Como ficam as grandes
questões da humanidade no pós-pandemia? Tenho uma visão otimista sobre o futuro próximo.
Todo sofrimento traz grandes lições. Certamente, seremos mais solidários. Mais
compreensivos. Mais humanos. O mundo terá de encontrar novos pontos de
equilíbrio entre as nações mais ricas e as mais pobres. Veja o caso do Brasil.

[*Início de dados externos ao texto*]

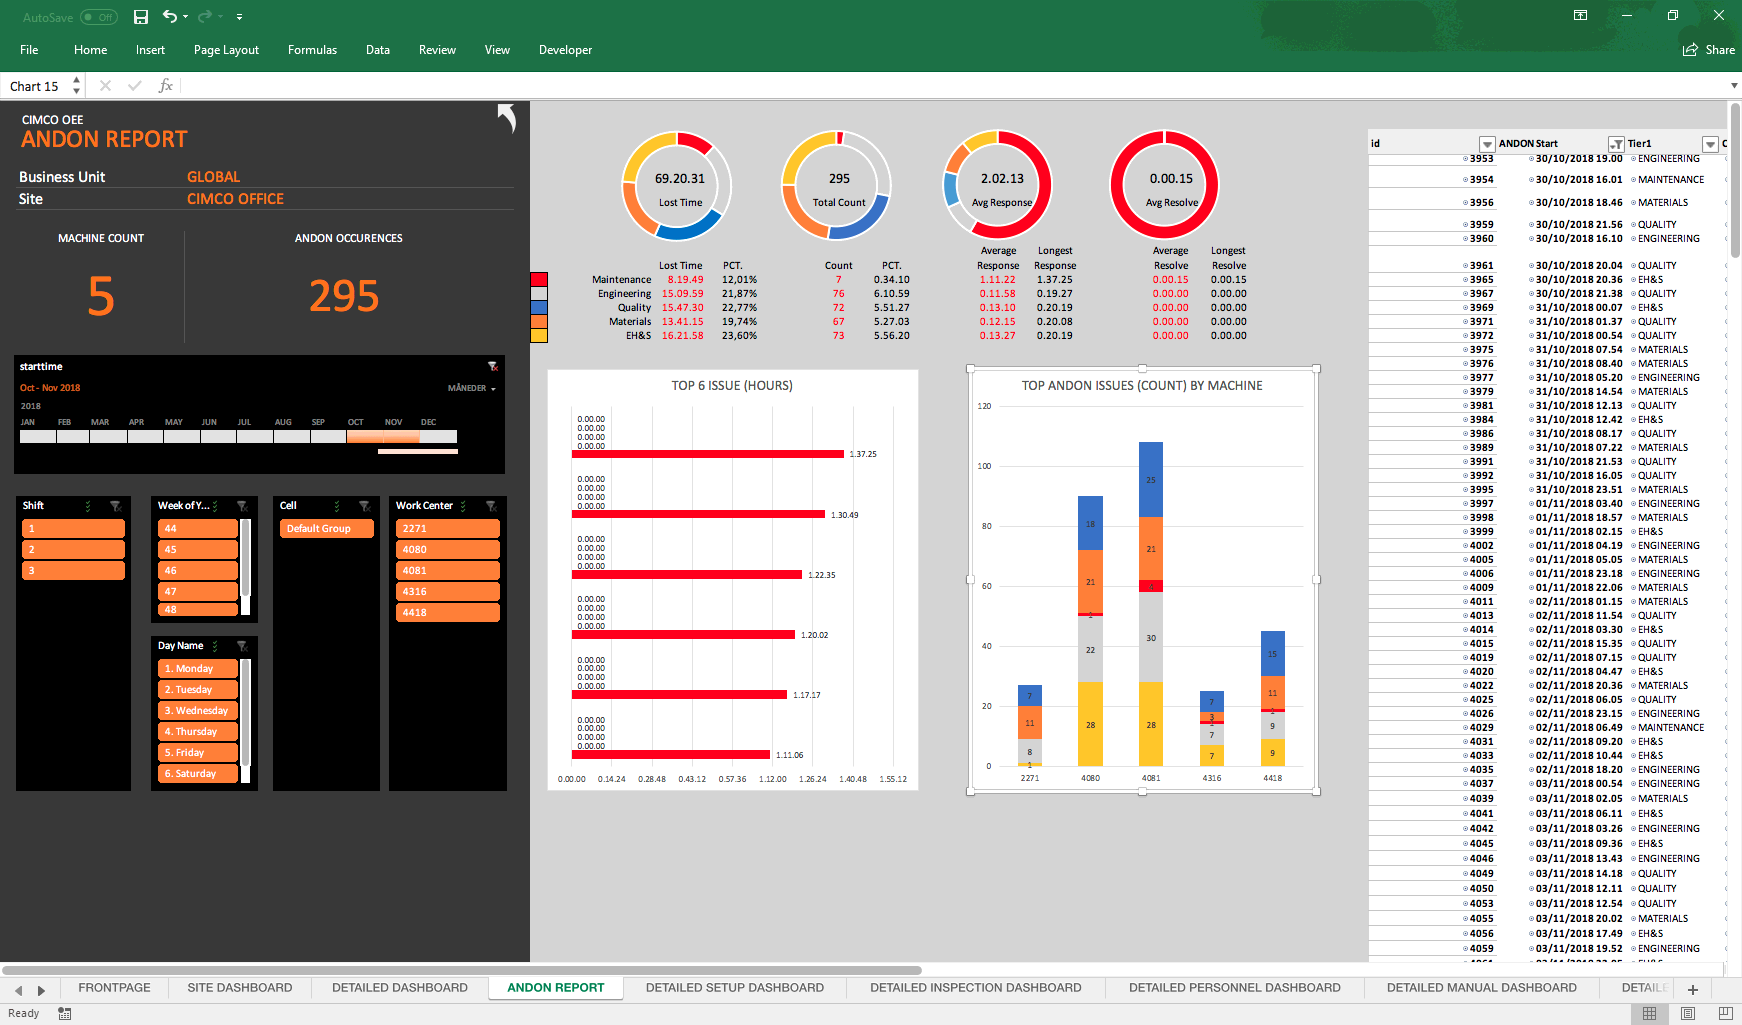Clear the starttime timeline filter

pos(492,367)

Ninguém mais questiona o SUS (Sistema Único de Saúde). Nem os mais liberais
questionam as políticas públicas de complementação de renda. Teremos mais
convergência e menos radicalismos.
O momento exige resiliência e
ativismo solidário. Pessoalmente, a senhora se engajou em alguma atividade
coletiva a distância ? Verdade. Essa é uma lição da pandemia. A resiliência. Perdemos grandes
amigos. Vimos a fome e o desemprego aumentarem. Vimos o sofrimento no nosso dia
a dia. Creio que todos estamos aprendendo com isso. Eu e minha pequena equipe
de trabalho nos envolvemos num esforço de tentar atender os que batiam à nossa
porta com um grito de socorro. Conseguimos ajudar um pouquinho, mas sem fazer
disso um questão política. Minha formação cristã me ensina que o que a mão
direita faz a mão esquerda não precisa saber.

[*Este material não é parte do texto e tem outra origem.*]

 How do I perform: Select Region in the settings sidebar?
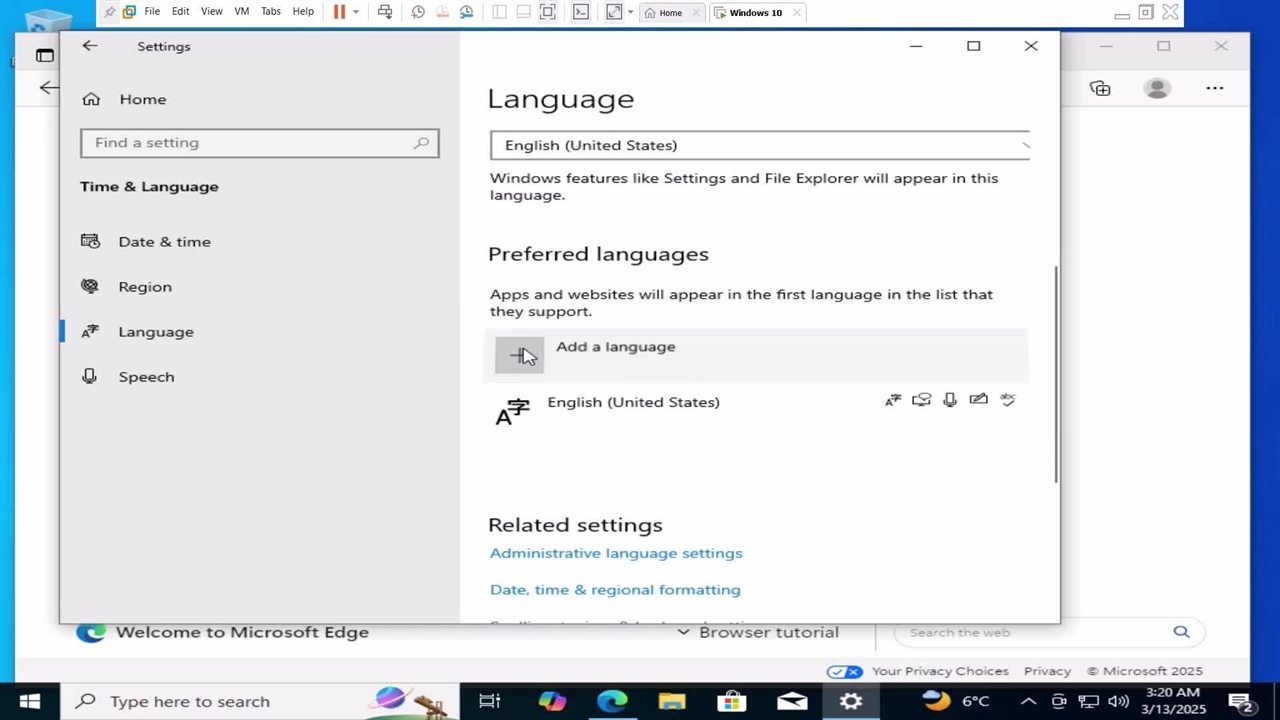point(145,287)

Que ensinamento este momento nos
deixa? A grande lição é a nossa
fragilidade humana. E a necessidade de sermos mais humildes, mais tolerantes,
mais solidários.
A importância da união em torno de um projeto suprapartidário para mitigar os efeitos da pandemia nos próximos anos é possível? Falar em projeto suprapartidário hoje pode parecer uma utopia. Numa época de tantos radicalismos, ampliados pelas redes sociais, pode parecer um sonho muito distante da nossa realidade. Mas, sinceramente, eu acredito que vamos ter de juntar os cacos desse desastre humanitário e social, e, aí, nossas eventuais divergências vão ficar pequenas frente aos desafios comuns a serem enfrentados. Eu, cada vez mais, acredito na força do diálogo e do entendimento. Vou continuar apostando todas as minhas fichas numa convivência entre todos os que, mesmo com ideias diferentes, desejam construir um futuro melhor. E, quando tudo isso passar, seremos mais fortes e mais humanos, mais compreensivos com as diferenças e mais solidários.